I giovani del servizio civile in undici istituti penitenziari: approvato il progetto del Ministero della Giustizia

Bando al via

I giovani del servizio civile in undici istituti penitenziari: approvato il progetto del Ministero della Giustizia

Ad annunciarlo è stato il sottosegretario Andrea DelMastro che spiega: rafforzeremo le attività di rieducazione e di reinserimento sociale dei detenuti, con l’obiettivo di abbattere la recidivanza e restituire al detenuto una seconda opportunità di riscatto

Politica - di Marcello Di Vito - 5 Febbraio 2026 alle 19:03

Il Ministero della Giustizia-Dipartimento dell’Amministrazione Penitenziaria (DAP) vede per la prima volta approvato e finanziato un suo progetto di Servizio Civile Universale, che si attuerà in undici Istituti Penitenziari italiani, distribuiti sull’intero territorio nazionale, e che prevede l’impiego di 33 giovani, che andranno a supporto dell’Amministrazione penitenziaria.

DelMastro delle Vedove: rafforzeremo le attività di rieducazione e reinserimento

Ad annunciarlo attraverso una nota è il Sottosegretario al Ministero della Giustizia, on. Andrea Delmastro Delle Vedove che spiega: “Con la presenza dei ragazzi del Servizio Civile rafforzeremo le attività di rieducazione e di reinserimento sociale dei detenuti, con l’obiettivo di abbattere la recidivanza e restituire al detenuto una seconda opportunità di riscatto. offriremo ai ragazzi un’esperienza unica, dal profondo valore umano, che gli permetterà di conoscere l’amministrazione penitenziaria dal suo interno. Un’esperienza di vita che mi auguro possa portare questi giovani ad appassionarsi a questo mondo e, perché no, a trovare uno sviluppo di carriera in questo ambito”.

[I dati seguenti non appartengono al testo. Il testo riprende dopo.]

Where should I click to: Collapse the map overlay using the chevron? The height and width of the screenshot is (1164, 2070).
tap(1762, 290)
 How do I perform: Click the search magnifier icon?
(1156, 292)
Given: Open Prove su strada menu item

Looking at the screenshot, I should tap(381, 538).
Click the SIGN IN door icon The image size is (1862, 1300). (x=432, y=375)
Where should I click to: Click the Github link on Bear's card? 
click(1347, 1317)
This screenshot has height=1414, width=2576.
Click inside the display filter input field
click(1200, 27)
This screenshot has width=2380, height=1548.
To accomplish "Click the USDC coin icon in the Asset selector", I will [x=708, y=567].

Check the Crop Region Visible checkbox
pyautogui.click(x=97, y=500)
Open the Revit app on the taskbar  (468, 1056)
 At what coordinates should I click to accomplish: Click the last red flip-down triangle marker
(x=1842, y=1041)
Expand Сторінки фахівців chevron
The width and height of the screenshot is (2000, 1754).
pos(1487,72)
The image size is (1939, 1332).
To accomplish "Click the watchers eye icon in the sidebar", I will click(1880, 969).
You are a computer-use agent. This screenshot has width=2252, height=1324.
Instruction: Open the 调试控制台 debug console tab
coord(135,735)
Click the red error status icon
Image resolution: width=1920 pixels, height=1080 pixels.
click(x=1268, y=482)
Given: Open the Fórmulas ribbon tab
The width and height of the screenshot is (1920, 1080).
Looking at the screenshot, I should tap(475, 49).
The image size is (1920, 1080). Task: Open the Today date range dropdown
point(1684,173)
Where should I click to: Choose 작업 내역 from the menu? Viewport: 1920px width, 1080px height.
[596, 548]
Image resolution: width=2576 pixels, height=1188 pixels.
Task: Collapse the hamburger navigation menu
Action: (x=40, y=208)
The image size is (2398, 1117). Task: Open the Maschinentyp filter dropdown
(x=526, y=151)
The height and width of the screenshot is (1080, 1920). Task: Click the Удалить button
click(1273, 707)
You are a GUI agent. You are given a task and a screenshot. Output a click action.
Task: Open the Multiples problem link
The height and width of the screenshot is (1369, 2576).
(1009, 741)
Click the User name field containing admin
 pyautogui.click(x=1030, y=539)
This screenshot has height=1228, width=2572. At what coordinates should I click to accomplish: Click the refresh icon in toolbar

Al via il Bando per le candidature degli operatori volontari

Il progetto finanziato tramite il Decreto del Dipartimento per le Politiche giovanili e il SCU, sarà inserito nel Bando per le candidature degli operatori volontari, che sarà pubblicato nelle prossime settimane. “La scelta di accreditare il DAP e di presentare per la prima volta un progetto, si fonda sul valore educativo e di crescita personale e professionale che può avere per i giovani un Servizio Civile svolto in un contesto particolare e non facile come quello carcerario, in cui si confrontano ogni giorno le fatiche delle persone detenute con le opportunità di riscatto che ogni pena può e deve avere”, conclude Delmastro.